The principle of Resolution VI was translated into constitutional provisions—specifically, the powers granted to Congress in Article I of the Constitution—affording the federal government the ability to respond to the challenge of governing the new nation.

To be sure, the powers of the federal government under our Constitution are not unlimited. As the 10th Amendment affirms, the Constitution establishes a central government of enumerated powers, and the States play a vital role in our federalist system. But the powers our charter does grant to the federal government are broad and substantial. And, since the Founding, the American people have amended the Constitution to ensure that Congress has all the tools it needs to address national problems and protect the rights and liberties of all Americans.

Claims that our Constitution sharply limits the federal government are thus not only inconsistent with the vision of our Founding generation, but also require a form of selective amnesia about the changes made to our national charter by successive generations of Americans.

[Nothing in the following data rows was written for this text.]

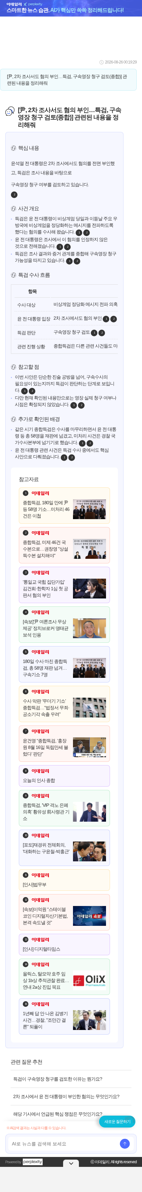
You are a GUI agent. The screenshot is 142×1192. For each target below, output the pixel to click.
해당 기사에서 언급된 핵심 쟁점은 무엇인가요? (57, 1114)
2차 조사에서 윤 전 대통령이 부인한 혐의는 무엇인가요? (66, 1096)
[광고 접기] (71, 1163)
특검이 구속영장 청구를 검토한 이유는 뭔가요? (57, 1079)
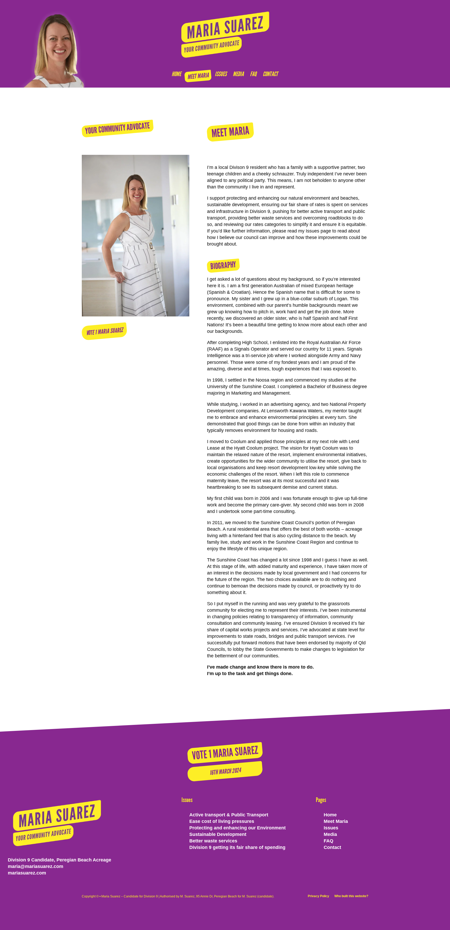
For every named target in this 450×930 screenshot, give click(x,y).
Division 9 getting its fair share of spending (237, 847)
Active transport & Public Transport (228, 814)
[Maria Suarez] (225, 34)
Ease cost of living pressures (221, 821)
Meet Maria (198, 76)
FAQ (253, 74)
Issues (221, 74)
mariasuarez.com (27, 873)
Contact (270, 74)
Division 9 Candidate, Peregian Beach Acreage (59, 859)
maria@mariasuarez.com (35, 866)
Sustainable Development (217, 834)
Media (238, 74)
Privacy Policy (318, 896)
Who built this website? (351, 896)
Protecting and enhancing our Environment (237, 827)
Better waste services (213, 840)
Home (176, 74)
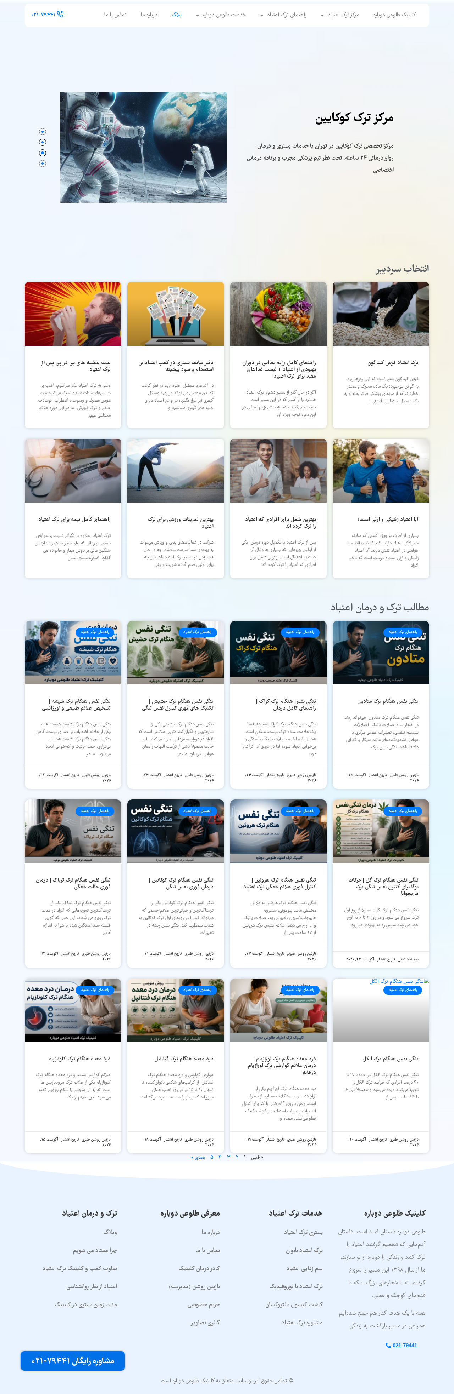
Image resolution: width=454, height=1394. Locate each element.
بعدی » (198, 1157)
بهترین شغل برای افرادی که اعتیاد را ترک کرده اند (280, 523)
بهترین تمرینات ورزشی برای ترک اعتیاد (181, 523)
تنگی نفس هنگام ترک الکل (390, 1059)
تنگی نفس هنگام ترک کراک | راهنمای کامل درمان (286, 705)
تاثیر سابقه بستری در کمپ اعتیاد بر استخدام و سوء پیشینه (176, 366)
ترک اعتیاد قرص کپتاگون (393, 363)
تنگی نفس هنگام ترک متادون (388, 702)
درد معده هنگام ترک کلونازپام (79, 1059)
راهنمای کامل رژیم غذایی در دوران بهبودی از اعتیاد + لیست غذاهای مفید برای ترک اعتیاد (279, 369)
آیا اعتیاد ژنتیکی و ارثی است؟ (388, 520)
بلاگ (177, 15)
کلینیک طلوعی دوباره (394, 15)
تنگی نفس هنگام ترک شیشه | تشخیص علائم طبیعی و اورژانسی (76, 705)
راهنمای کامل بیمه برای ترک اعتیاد (74, 520)
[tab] (42, 131)
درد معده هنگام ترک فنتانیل (184, 1059)
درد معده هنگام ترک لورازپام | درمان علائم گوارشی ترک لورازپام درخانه (282, 1066)
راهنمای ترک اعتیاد (286, 15)
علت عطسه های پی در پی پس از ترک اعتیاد (76, 366)
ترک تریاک (359, 100)
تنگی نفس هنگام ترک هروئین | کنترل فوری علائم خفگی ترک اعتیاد (279, 884)
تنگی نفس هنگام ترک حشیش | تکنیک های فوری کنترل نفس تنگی (178, 705)
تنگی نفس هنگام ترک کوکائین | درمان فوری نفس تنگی (181, 884)
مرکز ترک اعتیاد (343, 15)
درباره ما (149, 15)
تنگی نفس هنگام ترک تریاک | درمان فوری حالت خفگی (73, 884)
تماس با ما (115, 15)
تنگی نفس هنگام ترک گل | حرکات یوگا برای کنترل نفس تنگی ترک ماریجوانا (383, 887)
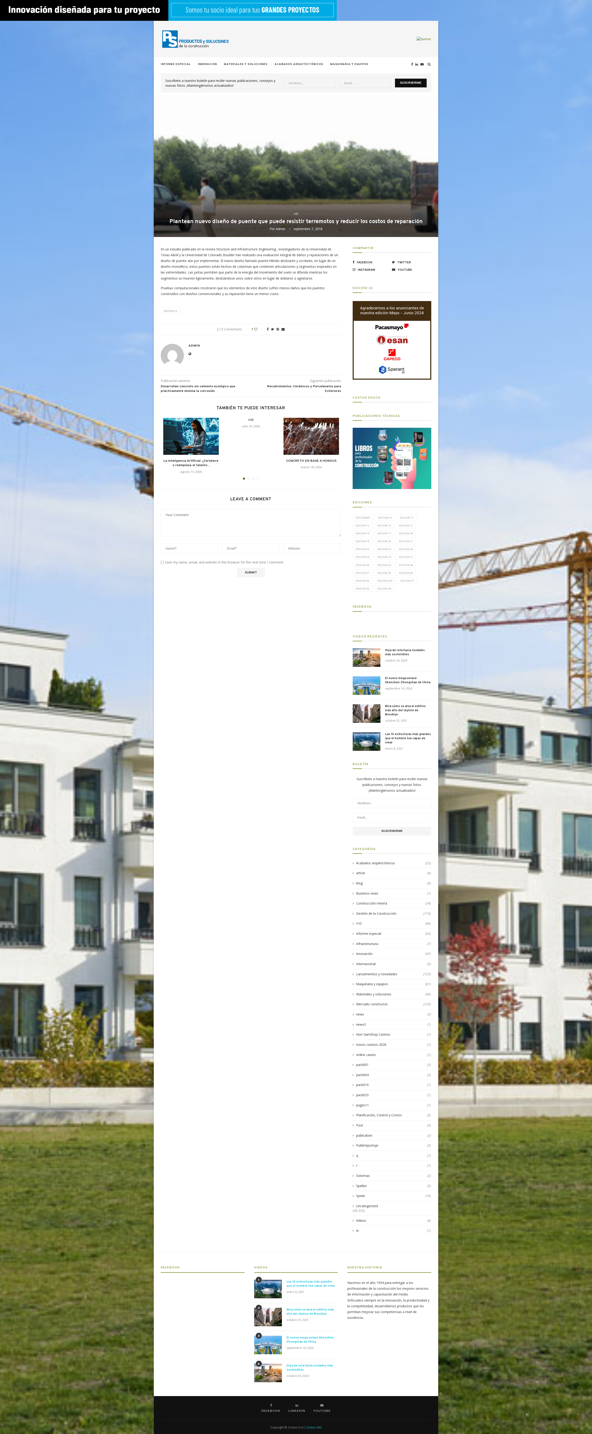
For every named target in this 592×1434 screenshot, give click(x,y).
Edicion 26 (384, 557)
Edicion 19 (362, 541)
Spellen (393, 1186)
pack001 (393, 1064)
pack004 (393, 1075)
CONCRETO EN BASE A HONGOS (311, 461)
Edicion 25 (362, 557)
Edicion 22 (362, 549)
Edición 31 (407, 580)
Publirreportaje (393, 1145)
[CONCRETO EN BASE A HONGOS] (311, 436)
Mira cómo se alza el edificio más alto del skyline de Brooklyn (405, 711)
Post (393, 1125)
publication (393, 1135)
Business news (393, 893)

After fighting a brutal Civil War over the institution of slavery and the Confederacy’s extreme version of states’ rights, “We the People” made our Union—and the federal government—stronger. Rather than tightly confine the powers of the national government, as the Confederacy sought to do, Americans added three constitutional amendments in the wake of the Union’s victory in the Civil War, each designed to give new powers to the federal government to protect the American people.

The 13th Amendment abolished slavery—the cornerstone of the Confederacy—striking out of the Constitution the oppressive system that made a mockery of our founding ideals.

The 14th Amendment guaranteed all Americans substantive fundamental freedoms and made equality a constitutional right.

The 15th Amendment secured the right to vote free from racial discrimination. All three granted broad power to the federal government to ensure that our founding promise of freedom and equality applied to all.

During the Progressive Era of the early 20th century, the American people yet again amended the Constitution to strengthen federal power to act for the general welfare and to secure equal citizenship.

The 16th Amendment affirmed that Congress had the authority to impose a progressive income tax, while the 17th Amendment ended the power of state legislatures to appoint U.S. Senators, giving that democratic authority to the people directly.

The 19th Amendment affirmed that women had the right to vote, the 24th Amendment abolished the use of poll taxes in federal elections, and the 26th Amendment extended the franchise to voters aged eighteen years or older—and all of these voting rights amendments gave Congress the express authority to enforce their guarantees.

Stated plainly, while some have portrayed the Constitution as a document that is primarily about limiting government, the historical context shows that the Founders were just as, if not more, concerned with creating an empowered, effective national government than with setting stark limits on federal power. And “We the People” have only strengthened that federal power through the amendment process.

In the early days of the American Republic, the young nation faced a multitude of difficulties—a woefully underfunded army and navy, uncertain day-to-day funding of the federal government, and disagreements among the States on everything from debt to commerce to meeting treaty obligations.

Unfortunately, the nation, then bound by the Articles of Confederation and its ineffectual model of central government, also lacked a national government with sufficient power to address these challenges, which transcended state lines and implicated a national interest the federal government was not yet empowered to protect.

Today, our nation faces new problems and challenges that spill across state lines and affect the public interest of the country as a whole. Fortunately, our enduring Constitution conveys ample federal power to address these problems.